By Meridith Levinson, CIO
October 07, 2010 03:23 PM ET

CIO - In this employer's market for talent, job seekers need to pull out all the stops to impress hiring managers and distinguish themselves from the legions of other qualified candidates looking for jobs. That means sending thank you notes to hiring managers immediately after job interviews. It sounds like basic job search advice, but the practice of sending thank you notes is not as common as it should be, especially among younger workers, according to Tracy Cashman, partner and general manager of the information technology group at staffing firm Winter, Wyman & Company.

A prompt, sincere thank you note can make all the difference in your job search. When faced with two equally qualified candidates for a job, Cashman says she has seen her corporate clients pick the job seekers who sent thank you notes after job interviews over individuals who didn't. She adds that she's received calls from clients expressing surprise and delight upon getting a post-job interview thank you note from a candidate she sourced. (Her clients also let her know their disappointment when they don't receive thank you notes from prospective employees.)

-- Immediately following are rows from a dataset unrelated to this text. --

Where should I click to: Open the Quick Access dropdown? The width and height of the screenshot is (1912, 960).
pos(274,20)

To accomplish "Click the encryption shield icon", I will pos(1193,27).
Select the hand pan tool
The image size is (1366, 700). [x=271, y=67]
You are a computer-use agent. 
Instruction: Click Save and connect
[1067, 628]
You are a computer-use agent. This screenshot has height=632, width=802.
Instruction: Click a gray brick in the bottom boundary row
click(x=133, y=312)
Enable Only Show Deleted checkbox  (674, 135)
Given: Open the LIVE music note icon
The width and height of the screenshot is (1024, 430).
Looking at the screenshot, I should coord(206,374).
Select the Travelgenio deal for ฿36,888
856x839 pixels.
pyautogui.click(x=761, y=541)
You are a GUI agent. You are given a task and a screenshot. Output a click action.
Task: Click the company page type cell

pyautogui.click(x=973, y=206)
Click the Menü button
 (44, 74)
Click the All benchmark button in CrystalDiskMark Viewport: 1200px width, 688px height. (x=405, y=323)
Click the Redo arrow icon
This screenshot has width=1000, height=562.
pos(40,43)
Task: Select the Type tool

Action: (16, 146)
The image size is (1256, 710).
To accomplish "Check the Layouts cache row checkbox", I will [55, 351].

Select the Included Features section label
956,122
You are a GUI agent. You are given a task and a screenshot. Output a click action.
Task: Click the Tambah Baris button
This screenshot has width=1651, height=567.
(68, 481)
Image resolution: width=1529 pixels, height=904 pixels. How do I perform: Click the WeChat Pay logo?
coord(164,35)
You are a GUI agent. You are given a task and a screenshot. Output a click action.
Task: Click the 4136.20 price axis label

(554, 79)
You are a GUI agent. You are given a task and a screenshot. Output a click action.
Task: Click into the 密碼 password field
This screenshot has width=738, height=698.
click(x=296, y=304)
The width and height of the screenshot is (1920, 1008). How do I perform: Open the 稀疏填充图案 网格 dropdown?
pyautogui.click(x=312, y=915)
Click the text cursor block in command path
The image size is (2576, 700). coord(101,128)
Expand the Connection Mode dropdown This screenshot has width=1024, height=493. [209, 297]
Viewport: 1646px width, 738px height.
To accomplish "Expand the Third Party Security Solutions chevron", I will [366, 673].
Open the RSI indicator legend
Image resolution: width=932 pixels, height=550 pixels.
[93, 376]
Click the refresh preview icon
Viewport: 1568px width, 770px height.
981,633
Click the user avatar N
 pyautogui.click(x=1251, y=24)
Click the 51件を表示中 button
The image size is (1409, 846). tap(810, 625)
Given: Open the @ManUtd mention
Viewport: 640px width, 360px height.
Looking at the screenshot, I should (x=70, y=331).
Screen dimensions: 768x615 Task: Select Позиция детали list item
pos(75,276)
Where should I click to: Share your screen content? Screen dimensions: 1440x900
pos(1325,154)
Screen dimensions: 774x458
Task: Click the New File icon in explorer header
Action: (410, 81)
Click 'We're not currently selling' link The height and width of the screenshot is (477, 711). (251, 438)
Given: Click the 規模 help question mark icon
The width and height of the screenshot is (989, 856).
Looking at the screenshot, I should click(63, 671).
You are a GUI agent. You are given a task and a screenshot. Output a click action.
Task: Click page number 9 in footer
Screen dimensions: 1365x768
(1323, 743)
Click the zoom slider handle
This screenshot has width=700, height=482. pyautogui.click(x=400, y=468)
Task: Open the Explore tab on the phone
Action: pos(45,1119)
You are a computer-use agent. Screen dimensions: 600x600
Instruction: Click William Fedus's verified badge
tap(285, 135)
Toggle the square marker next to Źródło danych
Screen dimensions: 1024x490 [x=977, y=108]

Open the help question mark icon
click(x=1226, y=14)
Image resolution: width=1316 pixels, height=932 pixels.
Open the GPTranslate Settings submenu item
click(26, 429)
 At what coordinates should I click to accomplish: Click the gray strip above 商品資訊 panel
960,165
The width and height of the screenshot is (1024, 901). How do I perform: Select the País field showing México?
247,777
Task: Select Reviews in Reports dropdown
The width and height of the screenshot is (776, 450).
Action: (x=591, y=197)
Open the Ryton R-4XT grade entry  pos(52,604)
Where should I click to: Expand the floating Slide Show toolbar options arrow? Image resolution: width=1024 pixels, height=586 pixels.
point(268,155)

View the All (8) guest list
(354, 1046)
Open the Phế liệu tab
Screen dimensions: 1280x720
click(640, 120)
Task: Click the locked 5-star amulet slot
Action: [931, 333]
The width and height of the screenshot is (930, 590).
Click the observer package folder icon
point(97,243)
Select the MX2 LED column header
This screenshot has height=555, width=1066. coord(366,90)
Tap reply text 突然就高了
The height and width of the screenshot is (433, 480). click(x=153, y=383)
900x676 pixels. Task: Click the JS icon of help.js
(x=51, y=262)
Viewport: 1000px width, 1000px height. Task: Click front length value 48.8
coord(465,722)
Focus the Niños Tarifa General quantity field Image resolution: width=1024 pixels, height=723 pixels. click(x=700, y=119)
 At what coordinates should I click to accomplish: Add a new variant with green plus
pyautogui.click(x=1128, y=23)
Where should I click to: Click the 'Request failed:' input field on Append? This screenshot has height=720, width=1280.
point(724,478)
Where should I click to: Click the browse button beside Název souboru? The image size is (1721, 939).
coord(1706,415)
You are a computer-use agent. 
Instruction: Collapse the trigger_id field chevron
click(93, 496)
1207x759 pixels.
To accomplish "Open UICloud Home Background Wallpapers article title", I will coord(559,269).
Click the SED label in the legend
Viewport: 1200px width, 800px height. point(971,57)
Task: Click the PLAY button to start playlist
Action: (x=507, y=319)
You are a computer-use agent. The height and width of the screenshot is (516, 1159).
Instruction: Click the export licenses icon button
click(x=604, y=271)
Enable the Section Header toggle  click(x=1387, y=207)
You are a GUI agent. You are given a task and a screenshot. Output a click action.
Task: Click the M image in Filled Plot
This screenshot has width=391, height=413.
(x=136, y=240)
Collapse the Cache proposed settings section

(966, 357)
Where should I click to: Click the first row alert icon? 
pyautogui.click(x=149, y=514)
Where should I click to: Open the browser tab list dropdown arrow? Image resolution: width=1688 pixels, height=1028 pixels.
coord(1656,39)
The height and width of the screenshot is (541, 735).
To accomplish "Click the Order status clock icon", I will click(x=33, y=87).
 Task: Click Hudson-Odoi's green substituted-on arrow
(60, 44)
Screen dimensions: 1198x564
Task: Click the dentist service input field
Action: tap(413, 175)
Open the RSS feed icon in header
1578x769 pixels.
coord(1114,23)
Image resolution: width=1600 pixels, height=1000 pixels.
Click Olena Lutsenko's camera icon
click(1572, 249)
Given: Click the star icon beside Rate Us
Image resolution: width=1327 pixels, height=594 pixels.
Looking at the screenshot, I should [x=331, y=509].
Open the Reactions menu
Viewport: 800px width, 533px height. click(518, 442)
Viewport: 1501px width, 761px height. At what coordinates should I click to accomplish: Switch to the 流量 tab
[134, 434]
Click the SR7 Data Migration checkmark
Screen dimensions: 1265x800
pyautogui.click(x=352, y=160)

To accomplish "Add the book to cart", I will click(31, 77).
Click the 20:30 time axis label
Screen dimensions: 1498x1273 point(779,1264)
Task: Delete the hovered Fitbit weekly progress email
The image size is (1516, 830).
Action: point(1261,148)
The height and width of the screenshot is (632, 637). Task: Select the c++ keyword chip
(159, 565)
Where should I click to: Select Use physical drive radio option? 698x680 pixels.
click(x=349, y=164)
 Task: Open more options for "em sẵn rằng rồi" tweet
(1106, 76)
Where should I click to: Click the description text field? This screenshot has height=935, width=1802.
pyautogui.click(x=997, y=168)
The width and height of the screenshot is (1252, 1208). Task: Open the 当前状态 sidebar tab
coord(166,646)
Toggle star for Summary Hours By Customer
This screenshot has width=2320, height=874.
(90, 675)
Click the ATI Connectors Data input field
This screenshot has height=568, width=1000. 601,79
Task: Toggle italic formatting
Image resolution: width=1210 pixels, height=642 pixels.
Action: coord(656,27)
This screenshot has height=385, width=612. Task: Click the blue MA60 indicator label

"Writing a good thank you note is never going to be a negative for a candidate," says Cashman. "It's one more way to sell yourself. It shows initiative and an interest in the position."

It's not just the display of courtesy and old-fashioned manners that employers like and look for from a thank you note. "A lot of my clients, even for technical positions, are more and more interested in a candidate's writing skills," says Cashman. "They have to write project plans, documentation and training manuals. The thank you note could be one of the ways a job seeker is judged, so you shouldn't take it lightly, and you should make sure it's properly written."

Cashman shared six specific recommendations for writing thank you notes.

1. Do: Be prompt

Start drafting your thank you note immediately after your job interview, while it's still fresh in your mind, and send it out ASAP--preferably within 24 hours of the interview.

Sending the thank you note via e-mail can give you an edge over job seekers who mail hand-written ones, says Cashman. If your e-mailed thank you note arrives before a mailed thank you note from another candidate, you could get the offer. Cashman has seen it happen. Just make sure that you treat the e-mail like a formal letter and not as though you're dashing off a quick message to a friend, she adds. And if your hand-writing is hard to read, definitely go with e-mail.

2. Do: Make it specific and keep it succinct

Cashman says post-job interview thank you notes shouldn't be much more than three paragraphs. If your thank you note is too long, the hiring manager might not read the whole thing, says Cashman. What's more, she warns, "If you ramble, that will count against you in the communication category and show that you're not able to succinctly frame your ideas."

Even in the short amount of space of three paragraphs, you should strive to address specific points that you and the hiring manager discussed during the job interview. "There should be something in the thank you note that indicates you were at the interview and listening to what the hiring manager had to say," says Cashman.